The worship-and-workshop model is familiar to Greg Neumann, who has been with the Minnesota Conference’s Church in Society Ministry Team since it began organizing social justice workshops for United Methodists and others in the faith community in the metro area and in Greater Minnesota. The team was already planning two workshops in Greater Minnesota around the issue of creation care when Neumann received a phone call from Wiggen about A Hopeful Earth in the Twin Cities metro. After that conversation, Wiggen, Mullin, and Neumann teamed up to combine their efforts, and the result is that Wiggen and Mullin are organizing the Twin Cities A Hopeful Earth event, while Neumann is organizing the ones in Mankato and Duluth; all will be similar in content.
Workshop topics are still being finalized, but Wiggen is convinced that because there are so many United Methodist buildings, a “facilities stewardship” element will be present. Mullin also says workshops will “provide practical assistance to people who want to make a difference in the ways they worship, form disciples, form public policy, and advocate for change in the public arena.”
While the events are decidedly more United Methodist than ecumenical—with an emphasis on providing resources from across the connection and even a metro keynote speaker, passionate environmental activist John Hill from the General Board of Church in Society in Washington, DC—people who don’t inherently share a creation care perspective are welcome.
“My hope is someone who isn’t interested would be inspired to change their mind.

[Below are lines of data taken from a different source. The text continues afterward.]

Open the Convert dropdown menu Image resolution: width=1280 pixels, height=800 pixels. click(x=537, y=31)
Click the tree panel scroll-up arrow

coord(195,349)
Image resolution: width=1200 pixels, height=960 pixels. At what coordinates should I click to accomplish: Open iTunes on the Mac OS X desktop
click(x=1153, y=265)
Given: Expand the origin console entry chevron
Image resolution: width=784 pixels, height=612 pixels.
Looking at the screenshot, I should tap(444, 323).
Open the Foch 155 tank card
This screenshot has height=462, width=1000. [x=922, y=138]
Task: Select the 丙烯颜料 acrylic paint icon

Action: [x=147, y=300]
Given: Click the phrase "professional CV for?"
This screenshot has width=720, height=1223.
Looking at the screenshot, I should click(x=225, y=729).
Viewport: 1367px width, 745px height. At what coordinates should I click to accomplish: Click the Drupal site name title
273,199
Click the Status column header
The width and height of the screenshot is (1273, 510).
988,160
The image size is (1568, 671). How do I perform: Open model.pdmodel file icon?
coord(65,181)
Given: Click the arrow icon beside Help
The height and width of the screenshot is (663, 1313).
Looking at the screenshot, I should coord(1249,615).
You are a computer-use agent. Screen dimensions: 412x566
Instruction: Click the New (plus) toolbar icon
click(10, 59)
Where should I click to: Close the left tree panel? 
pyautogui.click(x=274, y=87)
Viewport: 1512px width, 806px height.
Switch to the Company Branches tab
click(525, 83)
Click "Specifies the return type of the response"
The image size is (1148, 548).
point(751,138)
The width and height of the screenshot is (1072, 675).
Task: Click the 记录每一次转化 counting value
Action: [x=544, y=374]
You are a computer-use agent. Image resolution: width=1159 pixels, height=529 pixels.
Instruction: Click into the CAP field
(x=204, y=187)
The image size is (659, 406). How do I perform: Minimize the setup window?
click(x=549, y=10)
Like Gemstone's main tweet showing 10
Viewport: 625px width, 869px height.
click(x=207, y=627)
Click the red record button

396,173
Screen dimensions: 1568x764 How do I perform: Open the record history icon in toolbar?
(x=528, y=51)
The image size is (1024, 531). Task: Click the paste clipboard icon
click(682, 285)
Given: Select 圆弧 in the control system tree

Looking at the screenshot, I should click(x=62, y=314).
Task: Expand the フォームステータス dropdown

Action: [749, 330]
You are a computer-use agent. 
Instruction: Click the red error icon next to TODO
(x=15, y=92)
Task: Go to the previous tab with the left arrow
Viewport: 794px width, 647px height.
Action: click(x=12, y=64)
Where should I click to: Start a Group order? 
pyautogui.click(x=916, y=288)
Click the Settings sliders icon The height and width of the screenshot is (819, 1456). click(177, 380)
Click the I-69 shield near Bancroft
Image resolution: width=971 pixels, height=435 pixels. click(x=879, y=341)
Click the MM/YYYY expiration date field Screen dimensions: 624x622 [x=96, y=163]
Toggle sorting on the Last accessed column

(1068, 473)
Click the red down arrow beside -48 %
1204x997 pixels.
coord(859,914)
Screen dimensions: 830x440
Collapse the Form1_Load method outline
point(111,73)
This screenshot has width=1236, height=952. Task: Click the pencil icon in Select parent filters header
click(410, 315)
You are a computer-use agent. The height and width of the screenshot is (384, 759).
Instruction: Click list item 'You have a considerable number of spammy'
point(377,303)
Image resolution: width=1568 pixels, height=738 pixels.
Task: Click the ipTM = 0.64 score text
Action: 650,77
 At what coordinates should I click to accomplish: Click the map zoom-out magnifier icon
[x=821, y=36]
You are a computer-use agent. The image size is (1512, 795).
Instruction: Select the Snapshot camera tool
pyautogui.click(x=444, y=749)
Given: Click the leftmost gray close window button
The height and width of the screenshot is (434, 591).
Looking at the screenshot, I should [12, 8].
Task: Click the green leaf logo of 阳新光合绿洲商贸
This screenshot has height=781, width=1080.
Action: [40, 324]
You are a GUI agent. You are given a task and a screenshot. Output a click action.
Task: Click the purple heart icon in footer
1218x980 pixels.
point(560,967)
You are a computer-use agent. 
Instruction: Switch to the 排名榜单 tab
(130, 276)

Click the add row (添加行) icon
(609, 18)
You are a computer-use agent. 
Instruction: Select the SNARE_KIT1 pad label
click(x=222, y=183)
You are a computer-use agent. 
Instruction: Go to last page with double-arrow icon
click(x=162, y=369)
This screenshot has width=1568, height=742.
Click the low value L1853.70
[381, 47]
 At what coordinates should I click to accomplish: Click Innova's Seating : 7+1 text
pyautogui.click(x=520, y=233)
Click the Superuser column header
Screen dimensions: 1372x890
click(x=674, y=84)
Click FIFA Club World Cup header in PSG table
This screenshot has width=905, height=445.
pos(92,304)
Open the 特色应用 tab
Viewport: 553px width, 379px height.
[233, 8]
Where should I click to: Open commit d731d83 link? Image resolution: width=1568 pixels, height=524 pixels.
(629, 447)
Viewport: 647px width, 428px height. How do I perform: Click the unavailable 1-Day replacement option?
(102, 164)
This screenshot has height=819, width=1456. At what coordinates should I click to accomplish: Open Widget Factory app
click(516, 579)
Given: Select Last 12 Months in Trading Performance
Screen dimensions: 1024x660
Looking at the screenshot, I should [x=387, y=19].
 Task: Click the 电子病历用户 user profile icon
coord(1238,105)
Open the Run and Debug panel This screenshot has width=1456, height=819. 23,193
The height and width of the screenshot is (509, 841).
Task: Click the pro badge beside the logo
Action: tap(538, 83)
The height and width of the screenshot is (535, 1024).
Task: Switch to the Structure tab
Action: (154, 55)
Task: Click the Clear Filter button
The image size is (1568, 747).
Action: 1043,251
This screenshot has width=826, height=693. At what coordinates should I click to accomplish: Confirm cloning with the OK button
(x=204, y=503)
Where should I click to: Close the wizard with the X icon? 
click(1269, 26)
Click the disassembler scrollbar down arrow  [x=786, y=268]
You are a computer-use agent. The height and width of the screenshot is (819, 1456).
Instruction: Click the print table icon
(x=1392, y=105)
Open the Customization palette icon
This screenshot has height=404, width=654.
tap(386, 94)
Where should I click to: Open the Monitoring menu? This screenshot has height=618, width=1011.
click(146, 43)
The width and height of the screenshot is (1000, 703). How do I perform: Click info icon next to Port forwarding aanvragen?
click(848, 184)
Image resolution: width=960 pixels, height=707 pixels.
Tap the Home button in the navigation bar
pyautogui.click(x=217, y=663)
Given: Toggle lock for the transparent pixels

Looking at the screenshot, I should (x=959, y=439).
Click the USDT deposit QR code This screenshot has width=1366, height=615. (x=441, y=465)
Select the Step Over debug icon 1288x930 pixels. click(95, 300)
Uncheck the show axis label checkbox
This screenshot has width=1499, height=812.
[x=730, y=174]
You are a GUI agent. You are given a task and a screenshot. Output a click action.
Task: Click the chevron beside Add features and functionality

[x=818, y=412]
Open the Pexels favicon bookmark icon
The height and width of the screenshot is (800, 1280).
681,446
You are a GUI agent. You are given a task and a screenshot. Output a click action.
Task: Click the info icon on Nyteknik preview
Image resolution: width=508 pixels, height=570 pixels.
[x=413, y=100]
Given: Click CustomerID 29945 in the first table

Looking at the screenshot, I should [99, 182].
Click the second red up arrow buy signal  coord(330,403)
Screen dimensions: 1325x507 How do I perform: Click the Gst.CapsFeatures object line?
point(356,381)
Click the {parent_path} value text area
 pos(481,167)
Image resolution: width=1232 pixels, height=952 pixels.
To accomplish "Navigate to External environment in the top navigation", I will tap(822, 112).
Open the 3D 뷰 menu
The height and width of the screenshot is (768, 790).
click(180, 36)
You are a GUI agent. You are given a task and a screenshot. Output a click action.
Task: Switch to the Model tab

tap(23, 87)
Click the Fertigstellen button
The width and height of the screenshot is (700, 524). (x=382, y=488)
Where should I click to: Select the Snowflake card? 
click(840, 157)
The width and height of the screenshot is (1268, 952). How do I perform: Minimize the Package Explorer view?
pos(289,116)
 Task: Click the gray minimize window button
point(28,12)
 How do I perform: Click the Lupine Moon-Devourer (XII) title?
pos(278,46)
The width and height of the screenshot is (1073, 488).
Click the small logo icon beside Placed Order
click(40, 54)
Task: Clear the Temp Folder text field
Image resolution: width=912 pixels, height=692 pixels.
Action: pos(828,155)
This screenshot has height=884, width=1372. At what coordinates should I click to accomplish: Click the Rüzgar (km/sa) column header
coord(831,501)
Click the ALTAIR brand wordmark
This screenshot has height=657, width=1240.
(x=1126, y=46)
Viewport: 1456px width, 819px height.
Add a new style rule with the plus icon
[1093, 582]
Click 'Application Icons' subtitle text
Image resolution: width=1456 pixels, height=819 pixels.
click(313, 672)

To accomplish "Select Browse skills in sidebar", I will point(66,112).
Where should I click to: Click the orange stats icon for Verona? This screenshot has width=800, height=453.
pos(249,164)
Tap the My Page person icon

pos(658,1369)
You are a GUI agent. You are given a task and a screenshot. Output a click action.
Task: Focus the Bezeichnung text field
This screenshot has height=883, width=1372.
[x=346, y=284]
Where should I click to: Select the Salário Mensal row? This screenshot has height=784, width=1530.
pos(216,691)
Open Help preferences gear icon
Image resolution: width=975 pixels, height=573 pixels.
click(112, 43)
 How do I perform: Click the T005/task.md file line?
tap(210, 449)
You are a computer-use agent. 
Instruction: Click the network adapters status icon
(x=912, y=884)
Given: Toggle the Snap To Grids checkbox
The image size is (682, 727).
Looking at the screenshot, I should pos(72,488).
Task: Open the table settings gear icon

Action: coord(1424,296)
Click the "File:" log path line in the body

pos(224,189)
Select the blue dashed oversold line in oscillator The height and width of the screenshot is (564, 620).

They will emerge with worship resources, facilities care notes, Sunday school curricula and ideas for environmentally-minded missional activities,” says Wiggen. Mullin notes that “about 75 to 80 percent of people are concerned about the environment” and “there is a great deal of unease about what is happening.”
Ultimately, Mullin and Wiggen believe events like A Hopeful Earth will transform that unease to empowerment. Mullin envisions “a church that can lead the people toward a more positive and hopeful future—that is, a church with good news to share.” Wiggen sees a movement helping to redefine evangelism, joyfully “spreading the good news that God’s love is bigger than the environmental crisis.”
Jerad Morey is a member of Mosaic in Brooklyn Park and a freelance writer. Follow him on Twitter (@Jerad).
Each event is financially supported in part by the global church’s Peace with Justice grants—which are funded by Peace with Justice Special Sunday offerings (Peace with Justice witnesses to God’s demand for a faithful, just, disarmed, and secure world). The cost to participate in the Feb. 1. Hopeful Earth event is $20 per person (including lunch) with a maximum cost of $45 for a single congregation, regardless how many people from it attend. The Mankato and Duluth events cost $15 each, which includes lunch; maximum cost for these events is also $45 for a single congregation. (To take advantage of the congregational maximum: When you register, please elect to pay by check and make your check out for $45.)
The Twin Cities event will provide childcare and worship leadership from Duluth-area singer and songwriter Sara Thomsen.